* _Passage provided_:
────────────────
Running the heartbeat layer (M5.8)

This page describes the M5.8 HTTP-gossip heartbeat, which was replaced in M9 (0.5.0). The HTTP routes documented below (POST /v1/heartbeat, GET /v1/nodes/seen) no longer exist — they return 404 on every 0.5.x node. M9’s DNS-native replacement: nodes publish their signed heartbeat at _dnsmesh-heartbeat.<zone> as a TXT record and republish their harvested seen-graph at _dnsmesh-seen.<zone>. Discovery happens through the recursive DNS chain. Configuration env vars (DMP_HEARTBEAT_ENABLED, DMP_HEARTBEAT_SELF_ENDPOINT, DMP_HEARTBEAT_OPERATOR_KEY_PATH, DMP_HEARTBEAT_SEEDS, DMP_HEARTBEAT_DNS_RESOLVERS) carry the same names but the seeds are now DNS zones (e.g. dmp.dnsmesh.io), not HTTPS URLs. See Getting Started for the canonical M9 flow. This page is kept as historical reference for operators upgrading from pre-0.5.0 deployments.
────────────────
* _Data shown_:
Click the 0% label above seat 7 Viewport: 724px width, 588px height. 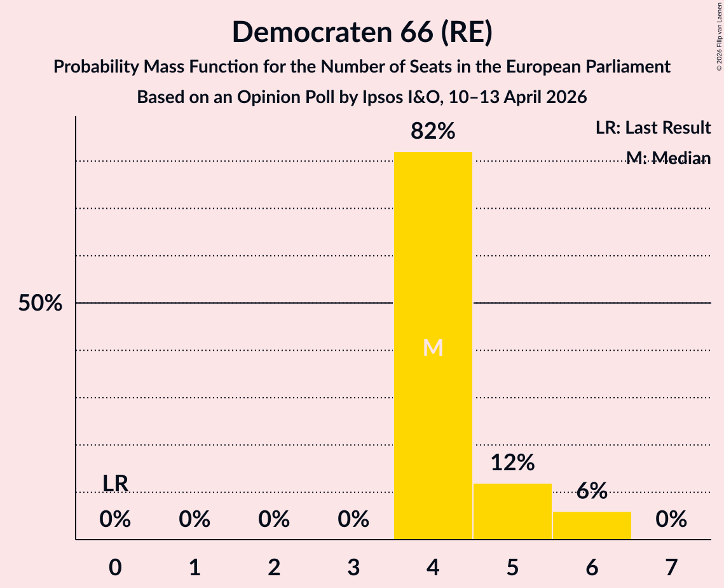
────────────────
* _Stated task_: Continue the heartbeat layer page from where it stops.

* _Final result_:
  1. Minimum setup
  2. Env reference
  3. Operator key hygiene
  4. What the endpoints do
    1. POST /v1/heartbeat
    2. GET /v1/nodes/seen
  5. Running a directory website
  6. Threat model recap

DMP’s heartbeat layer lets nodes discover each other without any central registry. Each opted-in node emits a signed HeartbeatRecord every few minutes and pushes it to a small rotating set of peers. Every received-and-verified heartbeat lands in a local heartbeats_seen sqlite table, which the node re-exports at GET /v1/nodes/seen so any aggregator (including a central directory website) can union the public state deterministically.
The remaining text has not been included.